I’ve just read a book called Requiem for a Species by Clive Hamilton, an Australian researcher and commentator. It’s a good, if rather scary read, as the picture it paints of our current climate change trajectory is not a pretty one. What the author argues is that, while governments around the world make half-hearted efforts to set and reach a ‘safe’ target of CO2 concentrations in the atmosphere, in reality we have already exceeded that ‘safe’ target, and that even if all CO2 emissions were to immediately halt worldwide the earth would continue to warm for centuries to come.
There’s a lot of hysteria and self-interest surrounding the subject of climate change action, particularly in Australia where our Opposition party and industry groups have obstructed carbon pricing at every step. Therefore it’s important to acknowledge that the research behind this book is based on current, peer-reviewed, evidence based science: as the author says, if anything the figures are likely to err on the conservative side.
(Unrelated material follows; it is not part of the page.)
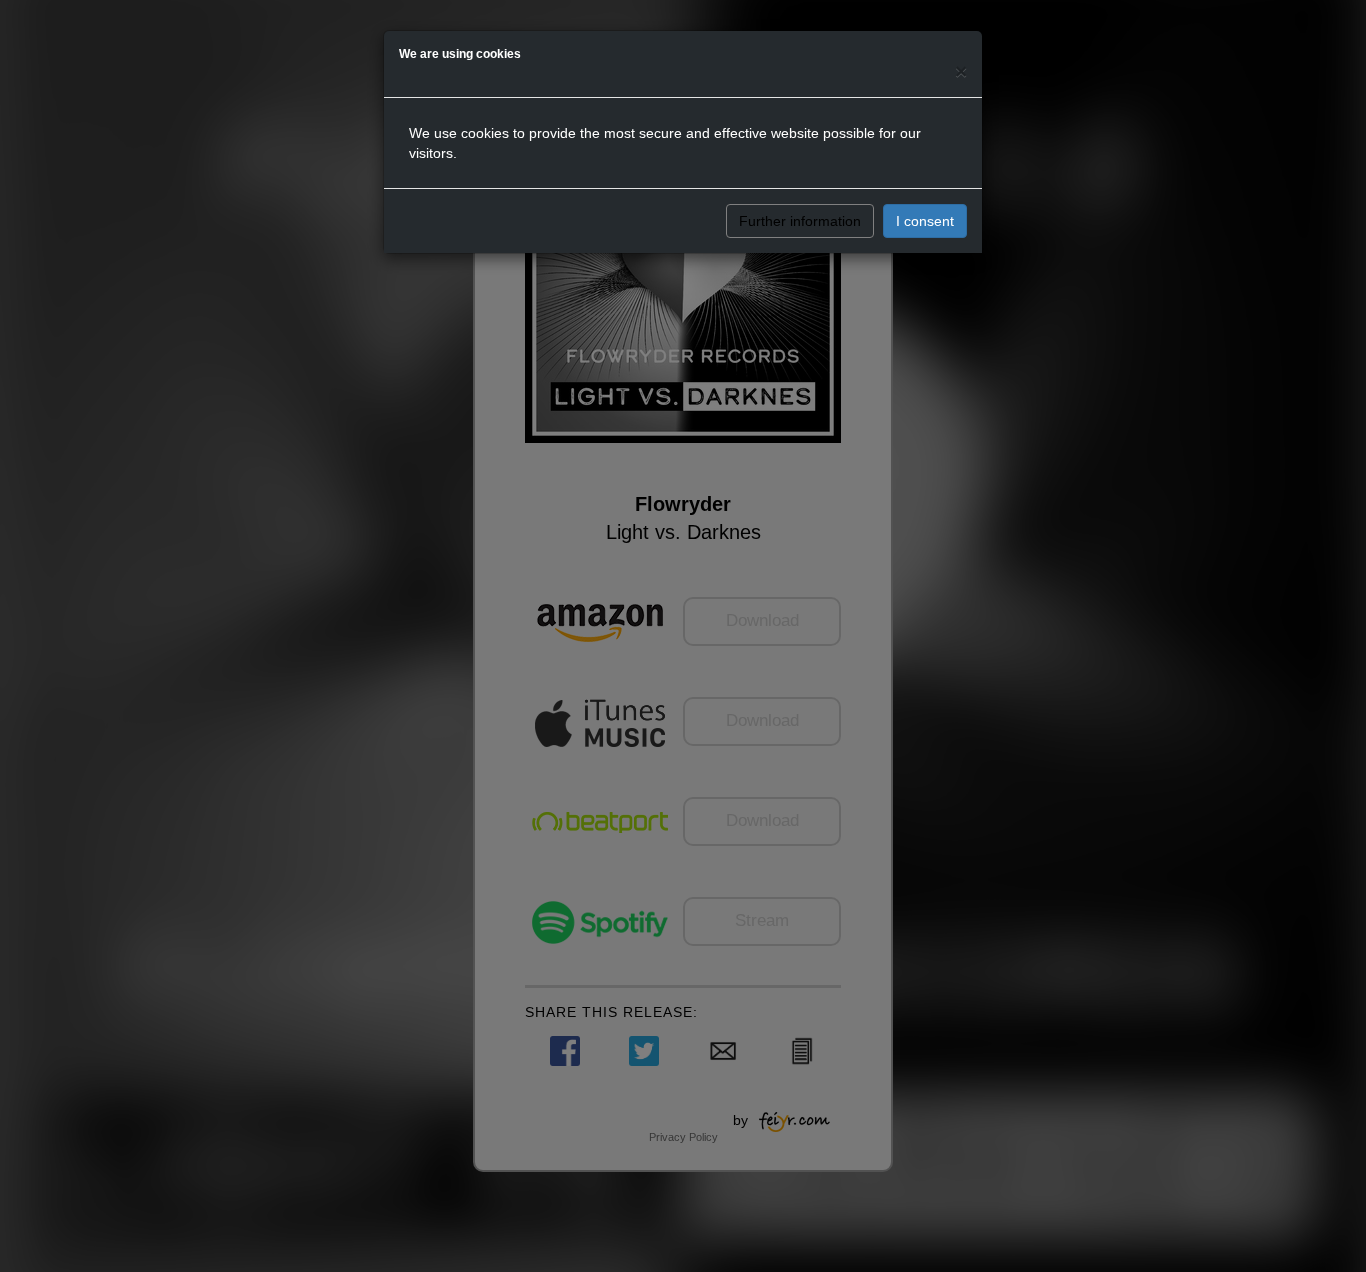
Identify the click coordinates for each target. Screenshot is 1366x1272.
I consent (925, 221)
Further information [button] (800, 221)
What is really nuts is that the economic cost of avoiding dangerous levels of climate change (ie, above 450ppm greenhouse gases in the atmosphere) is only 1-5% (Hamilton thinks the realistic estimate is 2%) of GDP to the year 2050. This amounts to waiting an extra 3 years for total incomes to double. Sounds like a pretty small price to pay to avoid catastrophic climate change to me, but politicians and industry groups all around the world are calling it ‘unrealistic’.
I bought a couple of home decorating magazines last week, with the idea of getting some inspiration for my yet-to-be-built house. Apparently the latest and greatest in kitchen these days is coloured appliances like ovens. And I thought – who needs a blue oven? Or an orange one? All these manufactured desires take from the earth’s precious resources, and our precious time and effort to pay for them. When will we stop creating artificial needs for ourselves that are literally costing the earth?
A while back I went to see Greens Senator Bob Brown speak, and he began his speech with a sentence that sent chills down my spine:
‘We are a herd of 7 billion mammals, and we go forward together or not at all.’
Humanity needs to envision a new world order, based on respect and fairness for nature and each other. As books like Requiem for a Species show us, time is fast running out to avoid catastrophic climate change. It’s a statement worth repeating: we go forward together or not at all.